A year later, the patient had not seen a physician for her hip since her last appointment with the physician. She was not seeking physical therapy and occasionally took over-the-counter pain medication for her hip pain. She was able to drive and shop for groceries and swam for exercise at least one a week. She testified that stretching and taking a few steps could relieve any pain. The patient and her husband filed suit against Pioneer and Zimmer for negligence, strict products liability, breach of implied warranty of merchantability, breach of implied warranty of fitness for purposes intended, and breach of express warranty. The couple also filed a derivative action for loss of consortium. Both parties moved for summary judgment.
Failure to warn. To succeed in a failure to warn claim against a manufacturer, the patient must show that (1) the manufacturer failed to satisfy its duty to the prescribing physician to provide a clear and adequate warning; and (2) this failure to provide an adequate warning to the physician was a proximate cause of the patient’s injuries. For medical devices that require a prescription (such as the GTR device) the duty runs to the prescribing physician, and not the patient, as the physician acts as an informed intermediary between the manufacturer and the patient. A warning is adequate as a matter of law if it is "accurate, clear, consistent on its face, and . . . portrays with sufficient intensity the risk involved." Even if the warning was somehow lacking, the patient must show that the failure to provide a sufficient warning to the prescribing physician was the proximate case of the patient’s injury.
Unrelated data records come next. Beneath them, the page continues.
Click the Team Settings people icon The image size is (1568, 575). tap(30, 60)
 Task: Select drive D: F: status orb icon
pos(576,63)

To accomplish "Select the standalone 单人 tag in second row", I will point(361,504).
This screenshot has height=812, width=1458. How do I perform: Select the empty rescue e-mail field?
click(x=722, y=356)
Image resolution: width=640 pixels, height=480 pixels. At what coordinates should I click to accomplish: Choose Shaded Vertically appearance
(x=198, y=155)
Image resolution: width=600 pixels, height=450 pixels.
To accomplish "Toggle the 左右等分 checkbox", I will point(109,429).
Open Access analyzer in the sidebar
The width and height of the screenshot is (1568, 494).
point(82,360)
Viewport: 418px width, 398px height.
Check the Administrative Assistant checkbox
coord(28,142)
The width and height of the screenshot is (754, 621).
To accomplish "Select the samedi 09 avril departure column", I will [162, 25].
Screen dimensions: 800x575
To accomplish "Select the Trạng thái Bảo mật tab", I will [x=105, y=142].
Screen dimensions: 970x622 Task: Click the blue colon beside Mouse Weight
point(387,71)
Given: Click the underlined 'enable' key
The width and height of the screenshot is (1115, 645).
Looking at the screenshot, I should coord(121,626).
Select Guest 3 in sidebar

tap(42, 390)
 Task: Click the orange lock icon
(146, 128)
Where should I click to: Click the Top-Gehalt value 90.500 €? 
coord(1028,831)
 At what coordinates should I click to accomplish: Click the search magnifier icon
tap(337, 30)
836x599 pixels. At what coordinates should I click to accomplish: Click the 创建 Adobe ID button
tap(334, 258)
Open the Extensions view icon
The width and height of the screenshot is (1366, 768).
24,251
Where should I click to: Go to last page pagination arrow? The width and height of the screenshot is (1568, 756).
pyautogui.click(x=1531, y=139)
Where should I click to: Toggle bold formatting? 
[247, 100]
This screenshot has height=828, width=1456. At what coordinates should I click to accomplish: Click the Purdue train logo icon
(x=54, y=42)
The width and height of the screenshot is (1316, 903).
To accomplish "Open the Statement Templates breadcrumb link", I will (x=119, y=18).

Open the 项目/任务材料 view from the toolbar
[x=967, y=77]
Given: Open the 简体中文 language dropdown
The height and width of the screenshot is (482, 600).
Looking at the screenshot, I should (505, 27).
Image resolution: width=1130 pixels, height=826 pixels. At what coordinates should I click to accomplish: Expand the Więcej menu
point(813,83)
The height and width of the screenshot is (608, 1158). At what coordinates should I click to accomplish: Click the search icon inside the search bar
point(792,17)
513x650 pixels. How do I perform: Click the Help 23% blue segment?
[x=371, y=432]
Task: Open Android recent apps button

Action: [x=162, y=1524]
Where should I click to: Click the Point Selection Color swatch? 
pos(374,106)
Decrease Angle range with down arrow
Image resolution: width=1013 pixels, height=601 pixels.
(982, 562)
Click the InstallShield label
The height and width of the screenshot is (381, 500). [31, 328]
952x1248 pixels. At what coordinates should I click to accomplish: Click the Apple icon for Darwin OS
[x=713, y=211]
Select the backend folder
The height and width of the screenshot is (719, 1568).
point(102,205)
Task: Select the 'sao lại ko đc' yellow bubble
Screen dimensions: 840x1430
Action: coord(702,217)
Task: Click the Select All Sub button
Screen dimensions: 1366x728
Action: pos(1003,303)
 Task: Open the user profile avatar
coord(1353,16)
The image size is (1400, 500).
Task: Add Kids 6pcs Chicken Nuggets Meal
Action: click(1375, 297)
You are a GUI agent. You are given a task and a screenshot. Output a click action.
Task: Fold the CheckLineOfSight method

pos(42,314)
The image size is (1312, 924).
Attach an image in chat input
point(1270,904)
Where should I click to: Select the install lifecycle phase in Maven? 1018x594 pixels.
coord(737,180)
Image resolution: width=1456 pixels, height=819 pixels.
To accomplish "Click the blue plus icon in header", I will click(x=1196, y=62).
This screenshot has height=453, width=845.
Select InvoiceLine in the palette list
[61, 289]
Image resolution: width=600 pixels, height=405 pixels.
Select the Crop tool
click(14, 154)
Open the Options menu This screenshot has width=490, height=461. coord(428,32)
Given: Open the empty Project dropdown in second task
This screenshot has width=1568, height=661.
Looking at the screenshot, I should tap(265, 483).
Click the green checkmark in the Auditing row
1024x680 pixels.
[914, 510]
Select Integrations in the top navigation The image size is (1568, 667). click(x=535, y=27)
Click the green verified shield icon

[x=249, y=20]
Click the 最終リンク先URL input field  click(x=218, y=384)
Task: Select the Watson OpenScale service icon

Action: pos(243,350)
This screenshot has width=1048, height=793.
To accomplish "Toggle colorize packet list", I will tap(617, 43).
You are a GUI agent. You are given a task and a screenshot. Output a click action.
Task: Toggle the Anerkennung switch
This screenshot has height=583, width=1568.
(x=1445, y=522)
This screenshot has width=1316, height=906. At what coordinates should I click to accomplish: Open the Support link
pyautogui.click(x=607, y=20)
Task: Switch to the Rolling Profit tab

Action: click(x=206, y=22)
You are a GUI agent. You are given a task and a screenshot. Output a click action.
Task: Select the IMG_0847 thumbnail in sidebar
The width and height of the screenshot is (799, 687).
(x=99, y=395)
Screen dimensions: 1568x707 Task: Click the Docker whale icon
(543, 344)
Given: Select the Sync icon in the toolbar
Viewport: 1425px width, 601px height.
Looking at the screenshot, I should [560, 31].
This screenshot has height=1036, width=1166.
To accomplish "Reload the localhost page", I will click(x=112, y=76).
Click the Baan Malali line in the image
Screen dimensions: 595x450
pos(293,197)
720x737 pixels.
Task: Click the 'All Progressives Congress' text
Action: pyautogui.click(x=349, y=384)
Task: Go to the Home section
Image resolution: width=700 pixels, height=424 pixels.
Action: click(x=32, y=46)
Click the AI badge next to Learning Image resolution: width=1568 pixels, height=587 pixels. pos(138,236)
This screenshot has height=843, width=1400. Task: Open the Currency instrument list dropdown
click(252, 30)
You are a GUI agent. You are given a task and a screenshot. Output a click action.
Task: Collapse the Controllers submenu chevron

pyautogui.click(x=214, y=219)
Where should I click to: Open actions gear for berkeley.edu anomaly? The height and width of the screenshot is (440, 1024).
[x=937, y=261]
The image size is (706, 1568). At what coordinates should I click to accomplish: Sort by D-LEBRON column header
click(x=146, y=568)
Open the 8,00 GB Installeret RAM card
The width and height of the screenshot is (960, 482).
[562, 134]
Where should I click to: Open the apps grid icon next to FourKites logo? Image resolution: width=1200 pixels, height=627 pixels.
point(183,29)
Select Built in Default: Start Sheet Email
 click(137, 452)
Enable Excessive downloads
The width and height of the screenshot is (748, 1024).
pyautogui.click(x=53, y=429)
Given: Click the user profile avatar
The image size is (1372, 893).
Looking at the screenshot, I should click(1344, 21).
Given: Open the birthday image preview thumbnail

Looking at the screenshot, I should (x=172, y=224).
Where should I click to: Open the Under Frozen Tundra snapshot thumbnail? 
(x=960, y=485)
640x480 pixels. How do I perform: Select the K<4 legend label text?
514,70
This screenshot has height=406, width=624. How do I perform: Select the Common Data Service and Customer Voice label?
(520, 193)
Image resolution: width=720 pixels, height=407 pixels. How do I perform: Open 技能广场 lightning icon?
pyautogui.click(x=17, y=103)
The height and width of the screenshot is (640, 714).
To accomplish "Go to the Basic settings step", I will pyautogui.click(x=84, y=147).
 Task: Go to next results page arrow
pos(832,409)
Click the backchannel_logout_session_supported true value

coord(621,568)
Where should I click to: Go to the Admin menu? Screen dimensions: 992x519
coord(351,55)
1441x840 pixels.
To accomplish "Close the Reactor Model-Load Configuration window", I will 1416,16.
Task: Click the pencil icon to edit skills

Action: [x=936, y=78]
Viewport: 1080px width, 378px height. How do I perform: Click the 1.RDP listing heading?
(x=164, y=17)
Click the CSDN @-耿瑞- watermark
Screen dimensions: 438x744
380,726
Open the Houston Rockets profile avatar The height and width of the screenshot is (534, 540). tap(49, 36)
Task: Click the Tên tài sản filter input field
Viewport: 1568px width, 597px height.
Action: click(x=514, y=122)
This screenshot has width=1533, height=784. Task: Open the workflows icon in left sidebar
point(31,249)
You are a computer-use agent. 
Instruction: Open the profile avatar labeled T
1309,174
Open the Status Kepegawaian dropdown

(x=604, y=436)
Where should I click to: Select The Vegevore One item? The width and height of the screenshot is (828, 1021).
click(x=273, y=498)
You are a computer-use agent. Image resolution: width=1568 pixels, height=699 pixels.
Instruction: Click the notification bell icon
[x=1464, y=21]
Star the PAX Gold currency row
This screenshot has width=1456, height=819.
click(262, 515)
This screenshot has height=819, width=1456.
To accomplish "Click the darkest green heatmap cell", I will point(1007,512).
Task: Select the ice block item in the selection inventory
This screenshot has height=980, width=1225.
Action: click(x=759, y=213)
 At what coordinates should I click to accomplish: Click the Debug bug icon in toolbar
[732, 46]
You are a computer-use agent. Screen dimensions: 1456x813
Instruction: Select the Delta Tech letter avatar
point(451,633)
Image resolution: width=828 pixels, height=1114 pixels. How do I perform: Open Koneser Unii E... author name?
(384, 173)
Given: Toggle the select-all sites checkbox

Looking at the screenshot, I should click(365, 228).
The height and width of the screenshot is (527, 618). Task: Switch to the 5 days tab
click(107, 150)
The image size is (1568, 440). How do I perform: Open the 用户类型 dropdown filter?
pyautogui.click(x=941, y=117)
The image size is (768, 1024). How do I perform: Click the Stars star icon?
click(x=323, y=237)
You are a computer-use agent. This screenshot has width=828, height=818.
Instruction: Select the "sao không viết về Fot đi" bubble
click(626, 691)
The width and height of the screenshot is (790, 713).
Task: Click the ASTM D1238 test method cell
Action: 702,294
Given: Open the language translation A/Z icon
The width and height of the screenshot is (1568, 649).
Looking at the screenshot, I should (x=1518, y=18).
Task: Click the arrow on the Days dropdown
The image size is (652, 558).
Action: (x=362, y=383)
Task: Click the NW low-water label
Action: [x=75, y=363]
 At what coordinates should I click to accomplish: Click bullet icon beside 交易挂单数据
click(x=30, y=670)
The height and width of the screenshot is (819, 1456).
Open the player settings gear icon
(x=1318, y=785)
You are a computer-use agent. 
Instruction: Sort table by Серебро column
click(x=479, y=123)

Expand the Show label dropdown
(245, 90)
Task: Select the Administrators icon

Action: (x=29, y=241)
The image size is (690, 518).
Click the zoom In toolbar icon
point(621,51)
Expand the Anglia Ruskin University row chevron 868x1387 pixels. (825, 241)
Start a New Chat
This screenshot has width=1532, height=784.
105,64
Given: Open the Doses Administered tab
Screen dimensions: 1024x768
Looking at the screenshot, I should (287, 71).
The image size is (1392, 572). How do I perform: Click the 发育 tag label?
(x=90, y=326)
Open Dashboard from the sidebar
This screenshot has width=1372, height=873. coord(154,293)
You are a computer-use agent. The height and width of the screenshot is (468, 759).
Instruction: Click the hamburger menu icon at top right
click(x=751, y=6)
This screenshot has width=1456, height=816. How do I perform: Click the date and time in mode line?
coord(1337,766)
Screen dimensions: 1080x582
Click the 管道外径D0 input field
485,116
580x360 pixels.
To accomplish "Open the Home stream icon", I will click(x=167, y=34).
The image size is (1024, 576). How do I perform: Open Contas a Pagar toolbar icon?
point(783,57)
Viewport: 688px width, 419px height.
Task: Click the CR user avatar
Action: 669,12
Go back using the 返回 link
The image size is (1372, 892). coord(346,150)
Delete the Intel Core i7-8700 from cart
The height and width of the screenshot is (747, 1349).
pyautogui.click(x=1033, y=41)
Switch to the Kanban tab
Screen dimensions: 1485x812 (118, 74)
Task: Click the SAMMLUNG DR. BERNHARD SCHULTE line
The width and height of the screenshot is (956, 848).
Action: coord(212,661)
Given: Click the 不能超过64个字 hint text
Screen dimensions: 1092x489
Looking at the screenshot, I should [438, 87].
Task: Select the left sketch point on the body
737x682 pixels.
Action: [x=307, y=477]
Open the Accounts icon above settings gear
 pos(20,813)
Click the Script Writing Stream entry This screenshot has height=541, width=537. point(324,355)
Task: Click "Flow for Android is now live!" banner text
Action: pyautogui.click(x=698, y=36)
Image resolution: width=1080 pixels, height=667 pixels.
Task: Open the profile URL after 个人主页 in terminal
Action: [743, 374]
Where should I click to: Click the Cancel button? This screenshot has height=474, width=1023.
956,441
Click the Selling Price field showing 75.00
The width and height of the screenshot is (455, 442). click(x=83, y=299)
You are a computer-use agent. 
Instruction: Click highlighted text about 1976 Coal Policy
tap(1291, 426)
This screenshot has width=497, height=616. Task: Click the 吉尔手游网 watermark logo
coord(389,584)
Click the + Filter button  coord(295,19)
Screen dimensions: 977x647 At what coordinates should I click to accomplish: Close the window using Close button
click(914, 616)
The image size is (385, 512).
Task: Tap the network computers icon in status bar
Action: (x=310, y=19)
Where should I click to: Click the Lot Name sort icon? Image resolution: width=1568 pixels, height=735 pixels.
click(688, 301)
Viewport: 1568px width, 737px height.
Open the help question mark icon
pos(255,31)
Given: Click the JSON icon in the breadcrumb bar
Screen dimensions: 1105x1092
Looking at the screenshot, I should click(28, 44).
The physician testified that he was aware of the potential cable breakage because, even though he did not read the warnings, he was aware of the risks and benefits of the device from his education, medical training, and clinical experience. He stated he did not need to review the warning to understand the risks. The physician also admitted at his deposition that he did not inform the patient of the risk of cable breakage. The court held that the physician’s failure to advise the patient of the potential adverse effect, given his knowledge of the risk, constituted an intervening cause, severing the required causal connection between the alleged failure to warn and the injury to the patient. Accordingly, the court held that the patient and her husband failed to demonstrate that the manufacturer and distributor of the device did not satisfy their duty to provide an adequate warning to the physician and that such inadequacy of the warning was a proximate cause of the patient’s injury. Thus, the court granted the motion for summary judgment as to the failure to warn claim in favor of the manufacturer and distributor.
Remaining claims. The court granted summary judgment as to the product defect claims in favor of the manufacturer and distributor, as the patient and her husband did not identify any product defect. Because there was no evidence that the device was defective, the court also concluded that the breach of implied and express warranty claims failed.
The case is No. 14-CV-04474 (RA)(SN).
Attorneys: James K. Riley (O'Connell & Riley) for Mary Tomaselli. Judi Curry (Harris Beach, PLLC) for Zimmer, Inc., Zimmer Holdings, Inc. and Pioneer Surgical Technology, Inc.
Companies: Zimmer, Inc.; Zimmer Holdings, Inc.; Pioneer Surgical Technology, Inc.